Terakhir kali saya mengurus administrasi di kantor kelurahan, kira-kira
sudah lewat satu tahun lalu. Waktu itu ada panggilan untuk mengambil
e-KTP. Rasanya malas sekali meninggalkan pekerjaan untuk
berdesak-desakan dan berpanas-panasan di kantor kelurahan. Banyak waktu
terbuang sia-sia untuk menunggu dokumen yang sedang dikerjakan oleh
staf kelurahan di wilayah Jakarta Timur ini.

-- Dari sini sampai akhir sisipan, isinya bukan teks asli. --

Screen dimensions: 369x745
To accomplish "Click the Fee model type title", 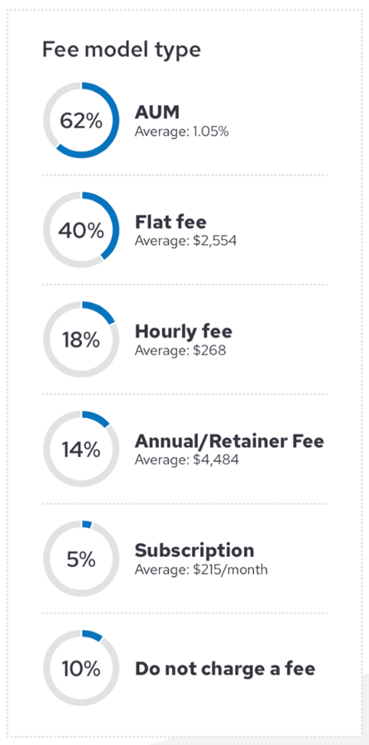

Kalau tidak terpaksa
sekali sih, saya memilih untuk tidak pernah datang ke tempat yang
namanya kantor kelurahan.
Tapi siang ini saya harus kembali ke kantor kelurahan Cililitan dengan
terpaksa. Masalahnya, anak saya yang bersekolah di SMP Depok akan
melanjutkan ke SMA Negeri Depok. Dan ada kebutuhan melegalisir Kartu
Keluarga untuk pendaftaran di sekolah nanti. Ya sudah, tekad sudah
dibulatkan untuk mengantri lagi berdesakan dan berpanas-panasan di
kantor kelurahan. Namanya juga sayang anak.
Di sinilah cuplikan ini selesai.